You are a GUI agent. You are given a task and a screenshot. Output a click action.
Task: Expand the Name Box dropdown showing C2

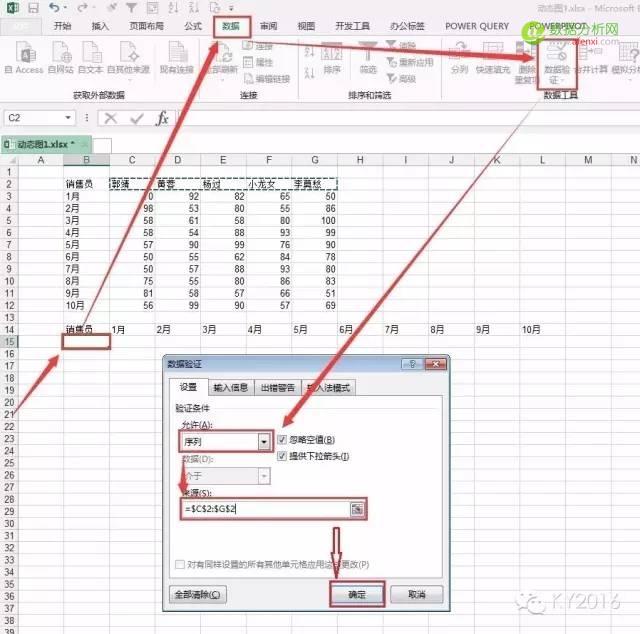click(85, 118)
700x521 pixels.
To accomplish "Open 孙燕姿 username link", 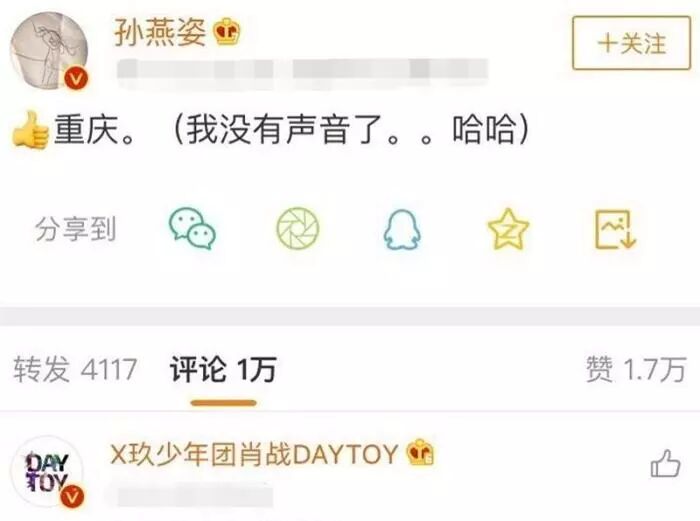I will click(x=160, y=32).
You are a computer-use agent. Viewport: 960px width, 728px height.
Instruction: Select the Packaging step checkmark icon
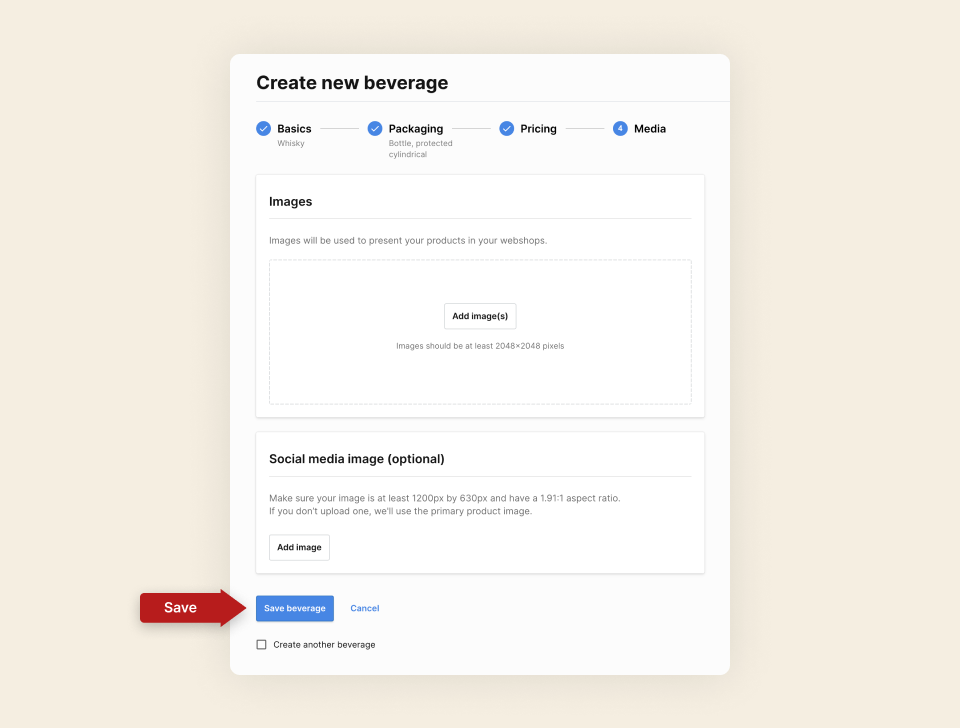(375, 128)
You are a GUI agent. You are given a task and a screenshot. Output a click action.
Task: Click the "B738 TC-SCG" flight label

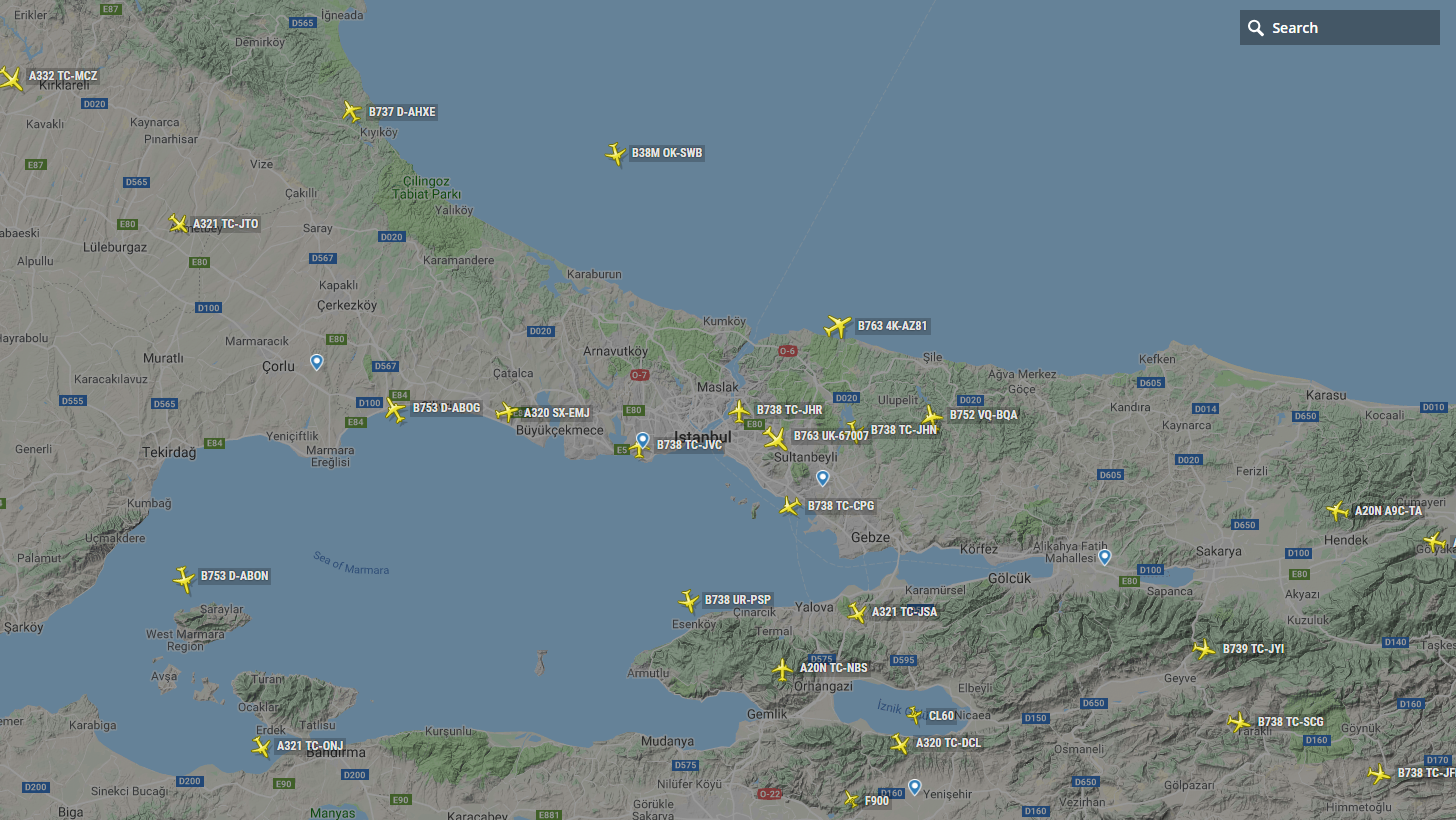click(x=1290, y=722)
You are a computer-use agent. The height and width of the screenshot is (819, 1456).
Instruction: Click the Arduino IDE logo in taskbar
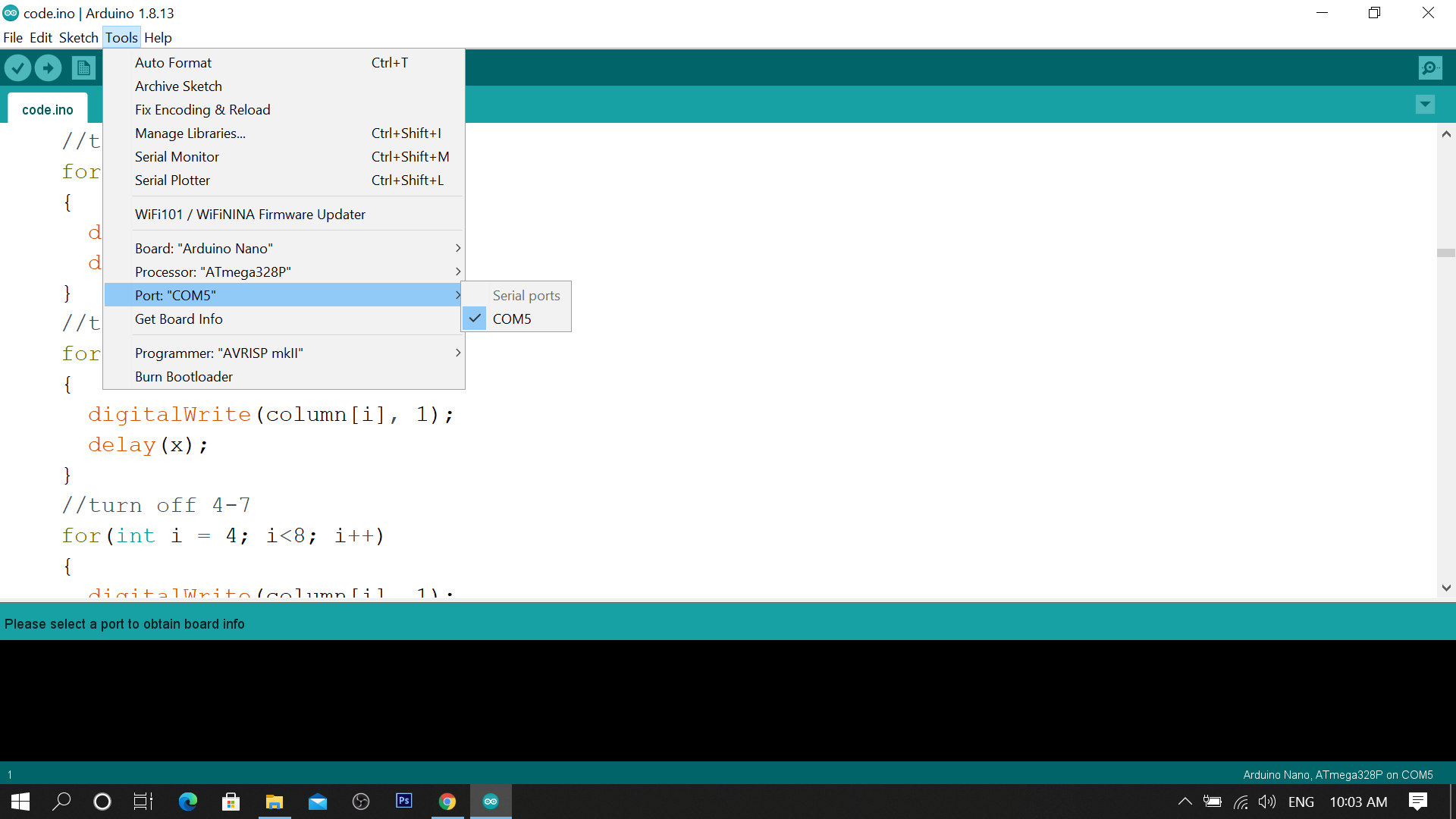(x=490, y=801)
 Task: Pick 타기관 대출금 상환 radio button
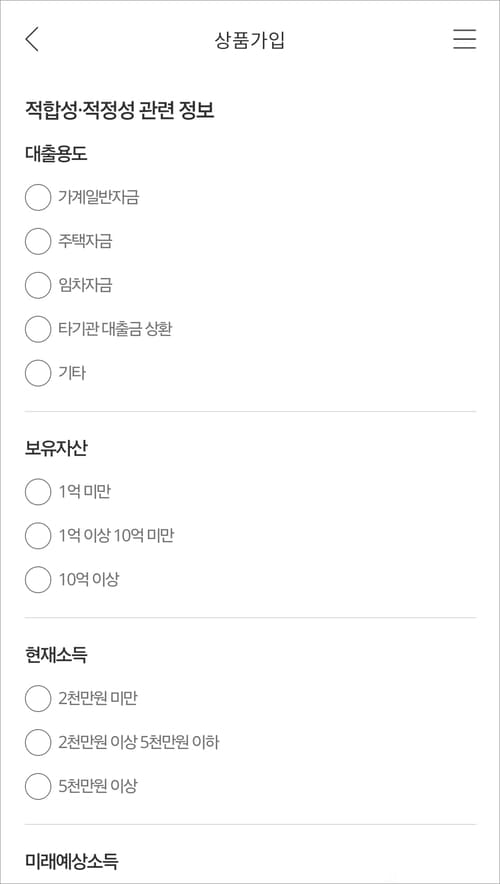(x=38, y=329)
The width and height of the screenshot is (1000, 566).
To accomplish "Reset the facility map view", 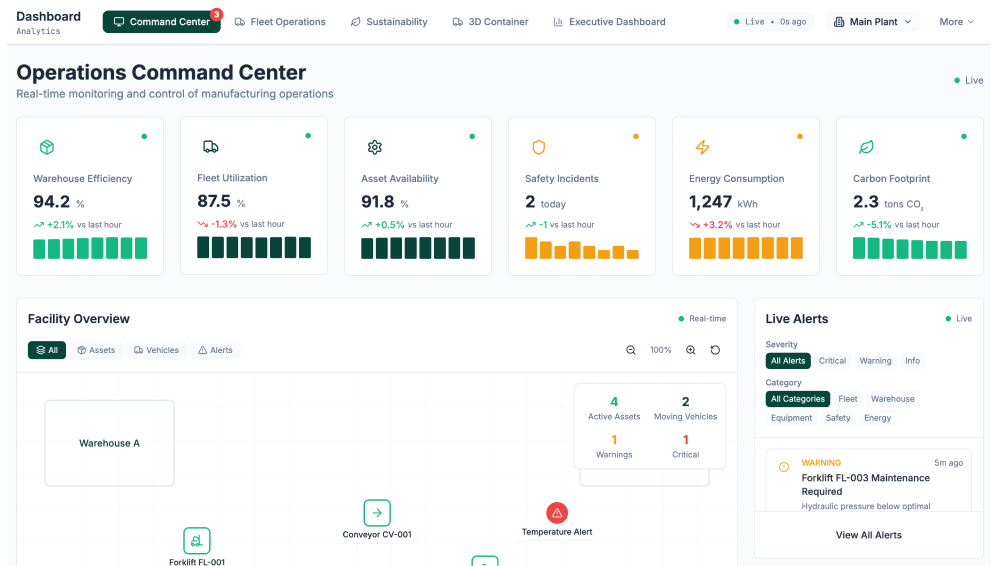I will (715, 350).
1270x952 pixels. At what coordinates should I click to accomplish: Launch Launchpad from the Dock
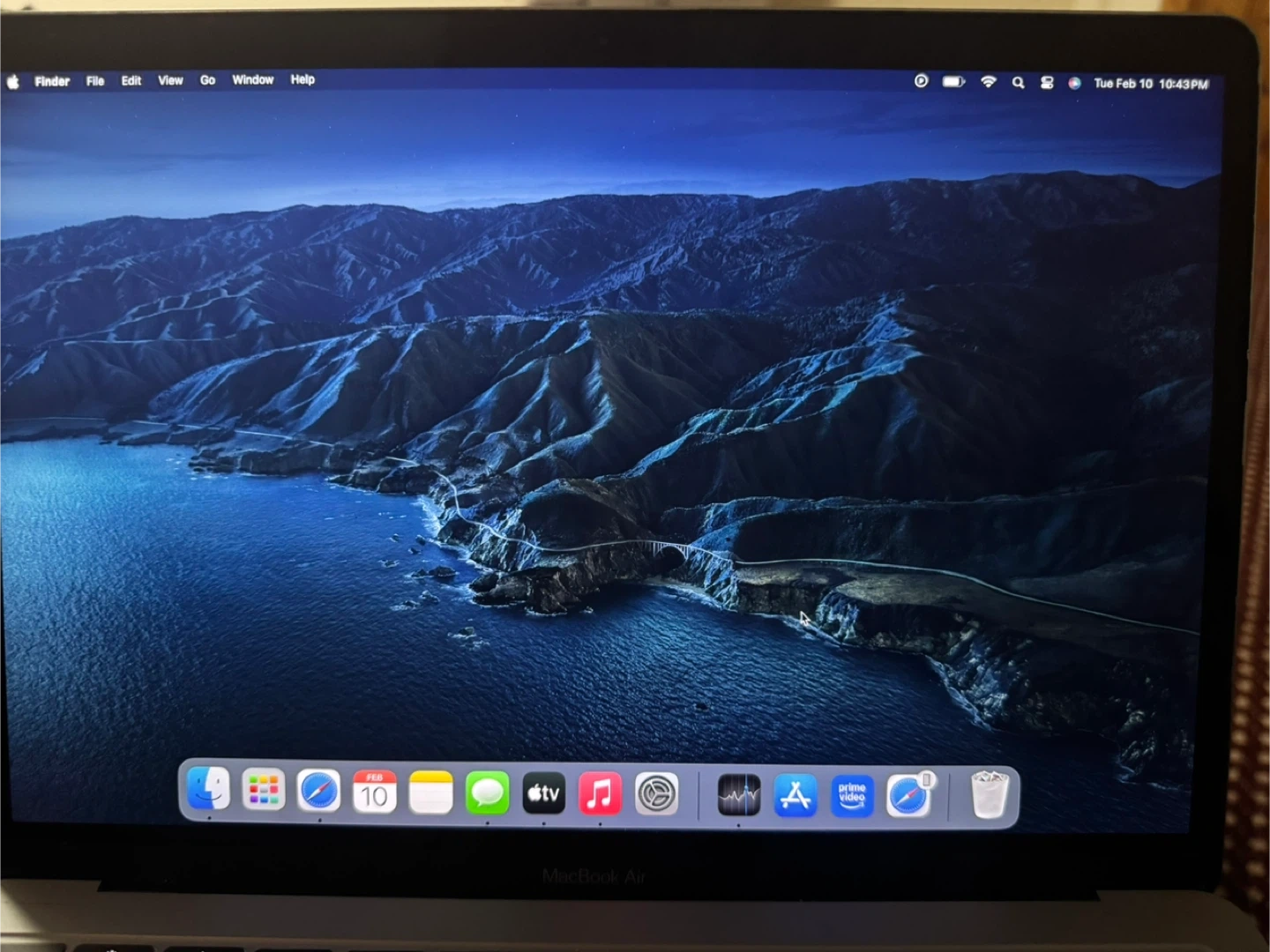coord(264,791)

- - - -

Where does the word "height" appear in the records? Copy every line that holds it.

:: WRITTEN SOLUTION ::
You are a computer-use agent. Viewport: 960px width, 728px height.
You are a computer-use agent. The height and width of the screenshot is (819, 1456).
The width and height of the screenshot is (1000, 566).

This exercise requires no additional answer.